I bet the truck wasnt dirty long lol 

Sweet rig you got there


----------



## pitrack (Sep 24, 2008)

exmark;1180285 said:


> If you could show me some pics that would be great. Its kinda hard to explain but there is another storage building in front of it but it has a nice amount of space between the two buildings.


Not too sure what pictures you need. If you look in this picture you can see that building behind my truck ends. My garage is behind me (from where I am standing taking the picture) So there is no building across from my door so I have an open shot into my garage. The doors that have that building across from them have a harder time getting a trailer into because you can't back straight in, you have to come in at an angle. That is what I meant when I said it's nicer to have a wider door if you have to come in at an angle, compared to having nothing in your way so you can pull into the garage straight on like I can. If that makes sense.












Brandon29;1180326 said:


> I bet the truck wasnt dirty long lol
> 
> Sweet rig you got there


Went straight to the spray down wash after I took the pics


----------



## 2robinhood (Apr 28, 2010)

Man, thats the truck I want.
The 2007 with the 5.9 in her.


----------



## patlalandebutt (Nov 1, 2008)

wow, love the HID light, always love the HID's
but one problem, have you considered the ability for the lights to get hot, HID's don't create as much heat, which may not stop the lights from freezing up!


----------



## pitrack (Sep 24, 2008)

Thanks guys. Only thing I wish it was a manual instead of auto.

Patlalandebutt I haven't really thought about that. I don't think I am too worried about it though, I guess I will have to see how they do in some stronger storms. So far so good.


----------



## exmark (Apr 24, 2007)

pitrack;1180412 said:


> Not too sure what pictures you need. If you look in this picture you can see that building behind my truck ends. My garage is behind me (from where I am standing taking the picture) So there is no building across from my door so I have an open shot into my garage. The doors that have that building across from them have a harder time getting a trailer into because you can't back straight in, you have to come in at an angle. That is what I meant when I said it's nicer to have a wider door if you have to come in at an angle, compared to having nothing in your way so you can pull into the garage straight on like I can. If that makes sense.
> 
> Oh I see now, I know exactly what you mean. Im pretty sure that the layout of the storage place is just like that. Hopefully there is a couple open shops that are a straight shot. Other wise I think ill have to back in at an angle. Witch might cause a challenge to me with and 8 ft wide trailer and a 10 ft wide doorway. I suppose if anything it will make me a better trailer backer lol. Ill have to give it a shot anyways. I went back and checked out the prices and its actually 120.00 more for the wider shops that have a 13 by 12 ft door.


----------



## Eyesell (Nov 7, 2003)

Did you say you would prefer a manual over an automatic ? 
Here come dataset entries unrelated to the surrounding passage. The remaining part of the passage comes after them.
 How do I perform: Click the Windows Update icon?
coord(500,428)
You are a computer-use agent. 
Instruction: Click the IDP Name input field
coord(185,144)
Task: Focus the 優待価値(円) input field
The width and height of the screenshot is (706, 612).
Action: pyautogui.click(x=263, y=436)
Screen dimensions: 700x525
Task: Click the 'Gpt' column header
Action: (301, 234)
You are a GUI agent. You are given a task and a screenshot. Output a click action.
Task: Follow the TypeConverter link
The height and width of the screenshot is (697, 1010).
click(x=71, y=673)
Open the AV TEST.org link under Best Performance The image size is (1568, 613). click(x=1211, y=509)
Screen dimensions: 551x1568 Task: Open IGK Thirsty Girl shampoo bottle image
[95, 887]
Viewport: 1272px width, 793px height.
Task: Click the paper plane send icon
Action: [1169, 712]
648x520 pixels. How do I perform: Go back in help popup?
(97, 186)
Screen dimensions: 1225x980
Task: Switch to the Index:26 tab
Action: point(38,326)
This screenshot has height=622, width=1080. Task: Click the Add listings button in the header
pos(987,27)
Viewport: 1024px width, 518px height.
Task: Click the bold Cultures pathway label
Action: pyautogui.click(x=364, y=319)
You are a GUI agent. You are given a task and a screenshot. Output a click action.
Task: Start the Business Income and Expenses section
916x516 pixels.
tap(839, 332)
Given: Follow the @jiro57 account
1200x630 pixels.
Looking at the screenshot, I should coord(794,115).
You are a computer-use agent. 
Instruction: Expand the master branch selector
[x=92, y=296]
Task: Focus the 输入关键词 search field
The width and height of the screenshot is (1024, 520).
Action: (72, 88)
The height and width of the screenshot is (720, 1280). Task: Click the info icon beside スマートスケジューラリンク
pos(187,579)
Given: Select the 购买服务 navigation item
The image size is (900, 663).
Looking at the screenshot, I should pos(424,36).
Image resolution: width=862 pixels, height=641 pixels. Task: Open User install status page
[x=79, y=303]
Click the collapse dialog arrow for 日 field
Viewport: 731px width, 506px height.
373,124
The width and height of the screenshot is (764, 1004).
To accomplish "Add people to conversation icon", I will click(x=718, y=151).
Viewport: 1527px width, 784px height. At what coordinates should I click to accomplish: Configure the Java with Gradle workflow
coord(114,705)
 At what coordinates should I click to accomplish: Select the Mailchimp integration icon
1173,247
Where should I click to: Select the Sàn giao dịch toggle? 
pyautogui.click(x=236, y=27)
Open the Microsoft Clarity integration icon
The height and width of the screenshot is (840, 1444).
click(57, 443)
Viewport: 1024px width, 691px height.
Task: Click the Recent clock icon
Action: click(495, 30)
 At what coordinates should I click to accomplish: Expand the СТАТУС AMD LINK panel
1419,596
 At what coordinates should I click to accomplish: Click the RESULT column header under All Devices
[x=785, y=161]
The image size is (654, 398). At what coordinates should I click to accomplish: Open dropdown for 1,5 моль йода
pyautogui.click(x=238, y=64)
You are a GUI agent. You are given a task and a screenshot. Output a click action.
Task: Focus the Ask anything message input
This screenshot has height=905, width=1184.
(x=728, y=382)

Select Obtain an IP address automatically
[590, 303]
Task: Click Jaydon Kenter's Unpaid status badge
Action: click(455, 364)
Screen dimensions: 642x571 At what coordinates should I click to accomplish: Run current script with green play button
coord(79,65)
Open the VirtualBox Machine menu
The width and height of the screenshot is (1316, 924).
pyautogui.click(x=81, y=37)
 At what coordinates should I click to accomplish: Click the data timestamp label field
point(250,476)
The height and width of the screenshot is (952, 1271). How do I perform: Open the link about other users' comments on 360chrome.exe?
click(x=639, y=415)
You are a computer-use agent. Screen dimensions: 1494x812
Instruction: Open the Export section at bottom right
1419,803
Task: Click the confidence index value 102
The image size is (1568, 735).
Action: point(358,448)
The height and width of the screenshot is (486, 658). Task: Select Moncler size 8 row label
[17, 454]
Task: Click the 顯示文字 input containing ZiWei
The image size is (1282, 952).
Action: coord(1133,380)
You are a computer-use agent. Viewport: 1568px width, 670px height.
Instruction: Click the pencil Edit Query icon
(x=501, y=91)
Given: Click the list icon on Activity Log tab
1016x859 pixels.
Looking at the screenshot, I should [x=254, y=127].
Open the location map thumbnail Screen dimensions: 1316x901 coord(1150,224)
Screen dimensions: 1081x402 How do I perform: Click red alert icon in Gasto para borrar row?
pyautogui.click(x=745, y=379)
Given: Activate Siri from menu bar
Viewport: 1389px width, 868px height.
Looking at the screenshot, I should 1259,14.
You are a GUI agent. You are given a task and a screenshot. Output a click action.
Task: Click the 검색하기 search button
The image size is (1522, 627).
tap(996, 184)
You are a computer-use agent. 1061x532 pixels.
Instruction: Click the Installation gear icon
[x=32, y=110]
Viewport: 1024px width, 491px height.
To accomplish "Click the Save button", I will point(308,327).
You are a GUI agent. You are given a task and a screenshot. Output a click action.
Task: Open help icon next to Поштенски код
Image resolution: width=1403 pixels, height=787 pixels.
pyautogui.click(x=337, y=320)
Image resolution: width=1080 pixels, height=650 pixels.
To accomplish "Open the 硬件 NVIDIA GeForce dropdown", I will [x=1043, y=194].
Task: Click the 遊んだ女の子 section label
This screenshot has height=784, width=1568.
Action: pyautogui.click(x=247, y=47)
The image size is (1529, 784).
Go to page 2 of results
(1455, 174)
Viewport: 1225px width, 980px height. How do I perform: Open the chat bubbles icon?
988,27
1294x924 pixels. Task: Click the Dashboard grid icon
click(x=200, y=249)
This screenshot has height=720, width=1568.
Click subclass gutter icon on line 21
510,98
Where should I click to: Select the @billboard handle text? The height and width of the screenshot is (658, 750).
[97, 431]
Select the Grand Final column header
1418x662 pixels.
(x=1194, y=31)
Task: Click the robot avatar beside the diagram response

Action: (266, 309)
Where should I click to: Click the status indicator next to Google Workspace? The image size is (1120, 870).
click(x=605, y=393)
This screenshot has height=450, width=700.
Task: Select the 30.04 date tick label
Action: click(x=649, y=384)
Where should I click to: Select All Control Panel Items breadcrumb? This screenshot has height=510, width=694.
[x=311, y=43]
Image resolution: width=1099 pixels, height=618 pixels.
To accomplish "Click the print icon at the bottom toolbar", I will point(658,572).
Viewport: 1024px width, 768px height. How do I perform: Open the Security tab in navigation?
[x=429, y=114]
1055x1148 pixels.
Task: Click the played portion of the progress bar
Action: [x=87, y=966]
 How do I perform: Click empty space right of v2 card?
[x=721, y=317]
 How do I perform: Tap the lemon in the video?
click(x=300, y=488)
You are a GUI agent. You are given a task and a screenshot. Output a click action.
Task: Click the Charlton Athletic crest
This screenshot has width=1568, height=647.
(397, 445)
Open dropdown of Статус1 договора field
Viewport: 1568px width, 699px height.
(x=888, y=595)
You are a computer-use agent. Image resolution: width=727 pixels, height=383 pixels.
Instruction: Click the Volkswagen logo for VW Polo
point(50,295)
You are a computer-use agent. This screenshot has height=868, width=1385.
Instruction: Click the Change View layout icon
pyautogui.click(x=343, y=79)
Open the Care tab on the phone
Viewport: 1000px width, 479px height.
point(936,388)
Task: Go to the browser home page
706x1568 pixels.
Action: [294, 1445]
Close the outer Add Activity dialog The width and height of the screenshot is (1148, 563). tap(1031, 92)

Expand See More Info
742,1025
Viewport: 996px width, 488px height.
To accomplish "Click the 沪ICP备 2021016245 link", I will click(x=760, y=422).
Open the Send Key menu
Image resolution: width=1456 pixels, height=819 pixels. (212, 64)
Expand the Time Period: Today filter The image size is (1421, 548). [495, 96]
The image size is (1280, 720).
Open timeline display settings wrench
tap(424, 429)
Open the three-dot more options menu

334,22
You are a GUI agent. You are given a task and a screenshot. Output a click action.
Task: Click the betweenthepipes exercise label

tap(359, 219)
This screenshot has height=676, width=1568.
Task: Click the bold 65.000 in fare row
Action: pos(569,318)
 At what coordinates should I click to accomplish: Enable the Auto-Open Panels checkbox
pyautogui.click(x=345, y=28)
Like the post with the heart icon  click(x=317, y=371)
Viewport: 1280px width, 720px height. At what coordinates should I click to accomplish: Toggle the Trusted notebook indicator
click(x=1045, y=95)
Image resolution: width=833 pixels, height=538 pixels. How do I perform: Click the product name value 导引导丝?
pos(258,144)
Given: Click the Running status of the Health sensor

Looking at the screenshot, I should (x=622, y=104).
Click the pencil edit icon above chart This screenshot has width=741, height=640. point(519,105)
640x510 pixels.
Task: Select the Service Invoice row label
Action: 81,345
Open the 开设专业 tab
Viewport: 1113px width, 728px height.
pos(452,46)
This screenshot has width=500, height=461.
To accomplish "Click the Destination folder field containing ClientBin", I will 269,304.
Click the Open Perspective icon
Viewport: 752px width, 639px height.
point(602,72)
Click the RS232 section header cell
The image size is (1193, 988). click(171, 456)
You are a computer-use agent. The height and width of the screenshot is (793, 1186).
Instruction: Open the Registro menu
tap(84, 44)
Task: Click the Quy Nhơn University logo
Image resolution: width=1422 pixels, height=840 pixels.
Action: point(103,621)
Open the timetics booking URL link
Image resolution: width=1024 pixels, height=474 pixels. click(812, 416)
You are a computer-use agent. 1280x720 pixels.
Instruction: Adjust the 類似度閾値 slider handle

Have you ever plowed with a manual for 12 hours, it's not fun..


----------



## pitrack (Sep 24, 2008)

Eyesell;1180685 said:


> Did you say you would prefer a manual over an automatic ?
> 
> Have you ever plowed with a manual for 12 hours, it's not fun..


Haha good point. I was talking more so for towing. It's nice having an auto for plowing, as long as it holds up. I just want one you can swtich from auto to manual haha


----------



## Eyesell (Nov 7, 2003)

Yeah I have to agree with you there, maybe one day one of the Detroit 3 will invent that.


----------



## lude1990 (Jan 19, 2010)

sweet pics pitrack hopefully we get to go out and play in the snow next weekend like there saying but who knows lol


----------



## DrakeSabitch (Jan 20, 2010)

what a great truck pitrack. looks really sharp. not too flashy, love the big tires, and that boss V looks real good.


----------



## hauler1000 (Sep 17, 2009)

Nice truck


----------



## pitrack (Sep 24, 2008)

Thanks guys. Yeah lude we're getting the shaft so far on the snow. I'm sick of this ice!


----------



## lude1990 (Jan 19, 2010)

Yea i hear ya im sick of it too. Are you at least able to keep busy with other things while waiting for the snow???


----------



## pitrack (Sep 24, 2008)

lude1990;1181710 said:


> Yea i hear ya im sick of it too. Are you at least able to keep busy with other things while waiting for the snow???


Yeah here and there, I still take classes at UNO so that keeps me busy too.


----------



## huskerfan523 (Apr 22, 2010)

doesnt look like we're gonna get any snow in the near future... I dont think I need to drool over your truck any more, it seems like this whole thread is covered in it HA!


----------



## ACA (Dec 17, 2010)

Not buying into the snow predicted this weekend?


----------



## huskerfan523 (Apr 22, 2010)

Ha! I just got on the weather channel and it said 40% chance of snow showers.... not lookin good


----------



## ACA (Dec 17, 2010)

I don't put much stock in any of the reports, but especially the national sites. I'm still hoping for 2"-4" Saturday night through Monday morning.


----------



## huskerfan523 (Apr 22, 2010)

I'm right there with ya, but not getting too optimistic


----------



## V_Scapes (Jan 1, 2011)

Thats a deadly rig. i picked up my 07 in october. ive also got a 04 1500 hemi.


----------



## lude1990 (Jan 19, 2010)

im not buyin into the snow this weekend either. Weather guy said 12" a few days ago now its down to 5" so by sunday morning it will be a couple inches. I just want some snow over 1"


----------



## grosser397 (Nov 20, 2008)

how big of lift do you have? i got a 06 cummins with a boss v


----------



## Kale Lawn (Dec 12, 2009)

I'll never understand why people plow and tow with a lifted truck.. don't get me wrong I'm a huge fan of dodges i would love that truck.. but lifting towing and plowing don't add up


----------



## huskerfan523 (Apr 22, 2010)

He's got 4 to 4.5 in of lift in the front with a 2 in block and the carli overload replacements in the back I think. The 37s make it huge, its awesome, but I think its a little big to work out of,especially loading trimmers, shovels, snowblowers, etc. It still does everything he needs it to, and to be honest rides as good if not better than stock. There's enough rake that it doesn't sag while towing too bad, and all in all, I don't think its too big. Any bigger and it would be too big to work out of (I am his cousin, classmate, and employee so I see the truck a lot)


----------



## pitrack (Sep 24, 2008)

Kale Lawn;1186155 said:


> I'll never understand why people plow and tow with a lifted truck.. don't get me wrong I'm a huge fan of dodges i would love that truck.. but lifting towing and plowing don't add up


I understand where you're coming from. This is my only vehicle and I can't stand how stock trucks look so I added a couple things to it. Like Huskerfan said it still does everything I need it to, it is borderline and I would not go any taller with it but I think it looks alright and isn't too flashy for a work/personal truck.

Some day in the future I would love to have a dedicated work truck and I would most likely leave that close to stock.


----------